# DATA PROVIDED
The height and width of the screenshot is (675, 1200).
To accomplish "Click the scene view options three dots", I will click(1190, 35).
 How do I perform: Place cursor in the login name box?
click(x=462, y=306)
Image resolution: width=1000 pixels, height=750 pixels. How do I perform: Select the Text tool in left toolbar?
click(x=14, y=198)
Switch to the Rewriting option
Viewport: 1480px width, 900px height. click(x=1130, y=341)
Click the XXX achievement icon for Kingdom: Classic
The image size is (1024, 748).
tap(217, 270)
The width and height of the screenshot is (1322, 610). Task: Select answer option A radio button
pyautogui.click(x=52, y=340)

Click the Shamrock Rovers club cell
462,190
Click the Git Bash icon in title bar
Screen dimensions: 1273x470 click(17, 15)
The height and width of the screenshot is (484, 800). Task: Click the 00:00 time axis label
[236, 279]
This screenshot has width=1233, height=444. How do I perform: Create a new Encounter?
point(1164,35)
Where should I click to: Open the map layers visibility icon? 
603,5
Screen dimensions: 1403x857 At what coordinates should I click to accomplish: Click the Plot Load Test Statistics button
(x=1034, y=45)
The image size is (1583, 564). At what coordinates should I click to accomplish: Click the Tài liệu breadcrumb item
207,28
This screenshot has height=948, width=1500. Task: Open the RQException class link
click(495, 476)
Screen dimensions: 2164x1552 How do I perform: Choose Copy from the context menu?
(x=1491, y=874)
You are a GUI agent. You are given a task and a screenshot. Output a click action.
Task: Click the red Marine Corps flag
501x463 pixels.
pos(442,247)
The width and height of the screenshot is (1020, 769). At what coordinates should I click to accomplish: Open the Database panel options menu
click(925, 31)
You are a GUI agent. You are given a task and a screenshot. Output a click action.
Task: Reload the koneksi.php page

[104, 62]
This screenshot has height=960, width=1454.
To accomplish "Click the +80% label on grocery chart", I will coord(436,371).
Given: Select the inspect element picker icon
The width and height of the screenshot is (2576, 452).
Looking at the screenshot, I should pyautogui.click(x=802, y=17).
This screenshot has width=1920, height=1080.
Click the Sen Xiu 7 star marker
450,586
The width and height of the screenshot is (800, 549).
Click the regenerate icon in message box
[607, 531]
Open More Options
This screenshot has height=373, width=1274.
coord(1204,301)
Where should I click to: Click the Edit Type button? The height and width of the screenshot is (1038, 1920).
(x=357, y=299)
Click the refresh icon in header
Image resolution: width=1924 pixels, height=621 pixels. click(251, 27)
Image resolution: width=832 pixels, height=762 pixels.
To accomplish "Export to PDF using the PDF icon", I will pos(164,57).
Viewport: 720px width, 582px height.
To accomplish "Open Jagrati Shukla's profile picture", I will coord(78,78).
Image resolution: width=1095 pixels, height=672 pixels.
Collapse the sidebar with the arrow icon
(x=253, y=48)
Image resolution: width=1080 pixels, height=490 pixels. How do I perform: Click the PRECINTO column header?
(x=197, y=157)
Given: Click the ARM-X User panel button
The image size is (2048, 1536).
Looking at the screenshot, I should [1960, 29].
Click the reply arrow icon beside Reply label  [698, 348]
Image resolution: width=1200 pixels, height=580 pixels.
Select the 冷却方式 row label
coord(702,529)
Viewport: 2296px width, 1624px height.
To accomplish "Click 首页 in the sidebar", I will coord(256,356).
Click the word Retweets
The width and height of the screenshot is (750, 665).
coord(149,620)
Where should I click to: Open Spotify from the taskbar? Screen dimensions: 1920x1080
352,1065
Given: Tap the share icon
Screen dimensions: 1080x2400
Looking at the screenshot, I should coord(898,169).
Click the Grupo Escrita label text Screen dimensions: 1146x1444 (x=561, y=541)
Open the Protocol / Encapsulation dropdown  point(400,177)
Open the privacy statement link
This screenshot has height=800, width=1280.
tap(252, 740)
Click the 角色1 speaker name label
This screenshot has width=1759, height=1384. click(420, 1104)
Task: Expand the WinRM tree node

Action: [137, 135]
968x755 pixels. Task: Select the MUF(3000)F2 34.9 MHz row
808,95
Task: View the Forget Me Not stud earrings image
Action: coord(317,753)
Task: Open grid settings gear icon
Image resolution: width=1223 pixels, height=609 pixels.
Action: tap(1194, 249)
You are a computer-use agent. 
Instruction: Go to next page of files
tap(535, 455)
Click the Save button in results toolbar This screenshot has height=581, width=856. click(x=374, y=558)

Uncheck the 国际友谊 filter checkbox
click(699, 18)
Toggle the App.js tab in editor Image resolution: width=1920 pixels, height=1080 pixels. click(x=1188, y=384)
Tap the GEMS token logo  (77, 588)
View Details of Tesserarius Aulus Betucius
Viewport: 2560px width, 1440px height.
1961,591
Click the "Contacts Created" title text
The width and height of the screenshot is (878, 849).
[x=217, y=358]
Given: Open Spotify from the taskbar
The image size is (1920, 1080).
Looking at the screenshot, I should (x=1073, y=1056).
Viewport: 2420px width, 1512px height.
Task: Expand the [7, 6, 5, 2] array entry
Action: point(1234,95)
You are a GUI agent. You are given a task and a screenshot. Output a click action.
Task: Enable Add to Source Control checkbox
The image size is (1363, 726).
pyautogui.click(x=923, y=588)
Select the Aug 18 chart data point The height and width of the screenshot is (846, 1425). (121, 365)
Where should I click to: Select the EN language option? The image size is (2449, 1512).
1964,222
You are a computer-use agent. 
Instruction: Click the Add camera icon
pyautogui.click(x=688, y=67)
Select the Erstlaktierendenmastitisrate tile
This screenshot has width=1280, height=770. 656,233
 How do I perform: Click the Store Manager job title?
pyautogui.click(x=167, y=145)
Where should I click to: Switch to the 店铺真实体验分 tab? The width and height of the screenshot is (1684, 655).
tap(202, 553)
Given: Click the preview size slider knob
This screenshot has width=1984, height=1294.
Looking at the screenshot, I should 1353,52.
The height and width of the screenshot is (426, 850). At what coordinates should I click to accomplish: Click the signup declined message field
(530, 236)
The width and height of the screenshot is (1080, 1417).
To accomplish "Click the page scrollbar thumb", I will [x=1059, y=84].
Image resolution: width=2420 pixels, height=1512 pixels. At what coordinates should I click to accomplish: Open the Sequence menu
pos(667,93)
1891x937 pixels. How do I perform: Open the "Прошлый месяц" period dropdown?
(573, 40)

# WHAT TO WORK ON
Put every line of these items into a JSON list of strings, one string per line, and leave out the blank lines.

# RESPONSE
[
  "The height and width of the screenshot is (675, 1200).",
  "To accomplish \"Click the scene view options three dots\", I will click(1190, 35).",
  " How do I perform: Place cursor in the login name box?",
  "click(x=462, y=306)",
  "Image resolution: width=1000 pixels, height=750 pixels. How do I perform: Select the Text tool in left toolbar?",
  "click(x=14, y=198)",
  "Switch to the Rewriting option",
  "Viewport: 1480px width, 900px height. click(x=1130, y=341)",
  "Click the XXX achievement icon for Kingdom: Classic",
  "The image size is (1024, 748).",
  "tap(217, 270)",
  "The width and height of the screenshot is (1322, 610). Task: Select answer option A radio button",
  "pyautogui.click(x=52, y=340)",
  "Click the Shamrock Rovers club cell",
  "462,190",
  "Click the Git Bash icon in title bar",
  "Screen dimensions: 1273x470 click(17, 15)",
  "The height and width of the screenshot is (484, 800). Task: Click the 00:00 time axis label",
  "[236, 279]",
  "This screenshot has width=1233, height=444. How do I perform: Create a new Encounter?",
  "point(1164,35)",
  "Where should I click to: Open the map layers visibility icon? ",
  "603,5",
  "Screen dimensions: 1403x857 At what coordinates should I click to accomplish: Click the Plot Load Test Statistics button",
  "(x=1034, y=45)",
  "The image size is (1583, 564). At what coordinates should I click to accomplish: Click the Tài liệu breadcrumb item",
  "207,28",
  "This screenshot has height=948, width=1500. Task: Open the RQException class link",
  "click(495, 476)",
  "Screen dimensions: 2164x1552 How do I perform: Choose Copy from the context menu?",
  "(x=1491, y=874)",
  "You are a GUI agent. You are given a task and a screenshot. Output a click action.",
  "Task: Click the red Marine Corps flag",
  "501x463 pixels.",
  "pos(442,247)",
  "The width and height of the screenshot is (1020, 769). At what coordinates should I click to accomplish: Open the Database panel options menu",
  "click(925, 31)",
  "You are a GUI agent. You are given a task and a screenshot. Output a click action.",
  "Task: Reload the koneksi.php page",
  "[104, 62]",
  "This screenshot has height=960, width=1454.",
  "To accomplish \"Click the +80% label on grocery chart\", I will coord(436,371).",
  "Given: Select the inspect element picker icon",
  "The width and height of the screenshot is (2576, 452).",
  "Looking at the screenshot, I should pyautogui.click(x=802, y=17).",
  "This screenshot has width=1920, height=1080.",
  "Click the Sen Xiu 7 star marker",
  "450,586",
  "The width and height of the screenshot is (800, 549).",
  "Click the regenerate icon in message box",
  "[607, 531]",
  "Open More Options",
  "This screenshot has height=373, width=1274.",
  "coord(1204,301)",
  "Where should I click to: Click the Edit Type button? The height and width of the screenshot is (1038, 1920).",
  "(x=357, y=299)",
  "Click the refresh icon in header",
  "Image resolution: width=1924 pixels, height=621 pixels. click(251, 27)",
  "Image resolution: width=832 pixels, height=762 pixels.",
  "To accomplish \"Export to PDF using the PDF icon\", I will pos(164,57).",
  "Viewport: 720px width, 582px height.",
  "To accomplish \"Open Jagrati Shukla's profile picture\", I will coord(78,78).",
  "Image resolution: width=1095 pixels, height=672 pixels.",
  "Collapse the sidebar with the arrow icon",
  "(x=253, y=48)",
  "Image resolution: width=1080 pixels, height=490 pixels. How do I perform: Click the PRECINTO column header?",
  "(x=197, y=157)",
  "Given: Click the ARM-X User panel button",
  "The image size is (2048, 1536).",
  "Looking at the screenshot, I should [1960, 29].",
  "Click the reply arrow icon beside Reply label  [698, 348]",
  "Image resolution: width=1200 pixels, height=580 pixels.",
  "Select the 冷却方式 row label",
  "coord(702,529)",
  "Viewport: 2296px width, 1624px height.",
  "To accomplish \"Click 首页 in the sidebar\", I will coord(256,356).",
  "Click the word Retweets",
  "The width and height of the screenshot is (750, 665).",
  "coord(149,620)",
  "Where should I click to: Open Spotify from the taskbar? Screen dimensions: 1920x1080",
  "352,1065",
  "Given: Tap the share icon",
  "Screen dimensions: 1080x2400",
  "Looking at the screenshot, I should coord(898,169).",
  "Click the Grupo Escrita label text Screen dimensions: 1146x1444 (x=561, y=541)",
  "Open the Protocol / Encapsulation dropdown  point(400,177)",
  "Open the privacy statement link",
  "This screenshot has height=800, width=1280.",
  "tap(252, 740)",
  "Click the 角色1 speaker name label",
  "This screenshot has width=1759, height=1384. click(420, 1104)",
  "Task: Expand the WinRM tree node",
  "Action: [137, 135]",
  "968x755 pixels. Task: Select the MUF(3000)F2 34.9 MHz row",
  "808,95",
  "Task: View the Forget Me Not stud earrings image",
  "Action: coord(317,753)",
  "Task: Open grid settings gear icon",
  "Image resolution: width=1223 pixels, height=609 pixels.",
  "Action: tap(1194, 249)",
  "You are a computer-use agent. ",
  "Instruction: Go to next page of files",
  "tap(535, 455)",
  "Click the Save button in results toolbar This screenshot has height=581, width=856. click(x=374, y=558)",
  "Uncheck the 国际友谊 filter checkbox",
  "click(699, 18)",
  "Toggle the App.js tab in editor Image resolution: width=1920 pixels, height=1080 pixels. click(x=1188, y=384)",
  "Tap the GEMS token logo  (77, 588)",
  "View Details of Tesserarius Aulus Betucius",
  "Viewport: 2560px width, 1440px height.",
  "1961,591",
  "Click the \"Contacts Created\" title text",
  "The width and height of the screenshot is (878, 849).",
  "[x=217, y=358]",
  "Given: Open Spotify from the taskbar",
  "The image size is (1920, 1080).",
  "Looking at the screenshot, I should (x=1073, y=1056).",
  "Viewport: 2420px width, 1512px height.",
  "Task: Expand the [7, 6, 5, 2] array entry",
  "Action: point(1234,95)",
  "You are a GUI agent. You are given a task and a screenshot. Output a click action.",
  "Task: Enable Add to Source Control checkbox",
  "The image size is (1363, 726).",
  "pyautogui.click(x=923, y=588)",
  "Select the Aug 18 chart data point The height and width of the screenshot is (846, 1425). (121, 365)",
  "Where should I click to: Select the EN language option? The image size is (2449, 1512).",
  "1964,222",
  "You are a computer-use agent. ",
  "Instruction: Click the Add camera icon",
  "pyautogui.click(x=688, y=67)",
  "Select the Erstlaktierendenmastitisrate tile",
  "This screenshot has width=1280, height=770. 656,233",
  " How do I perform: Click the Store Manager job title?",
  "pyautogui.click(x=167, y=145)",
  "Where should I click to: Switch to the 店铺真实体验分 tab? The width and height of the screenshot is (1684, 655).",
  "tap(202, 553)",
  "Given: Click the preview size slider knob",
  "This screenshot has width=1984, height=1294.",
  "Looking at the screenshot, I should 1353,52.",
  "The height and width of the screenshot is (426, 850). At what coordinates should I click to accomplish: Click the signup declined message field",
  "(530, 236)",
  "The width and height of the screenshot is (1080, 1417).",
  "To accomplish \"Click the page scrollbar thumb\", I will [x=1059, y=84].",
  "Image resolution: width=2420 pixels, height=1512 pixels. At what coordinates should I click to accomplish: Open the Sequence menu",
  "pos(667,93)",
  "1891x937 pixels. How do I perform: Open the \"Прошлый месяц\" period dropdown?",
  "(573, 40)"
]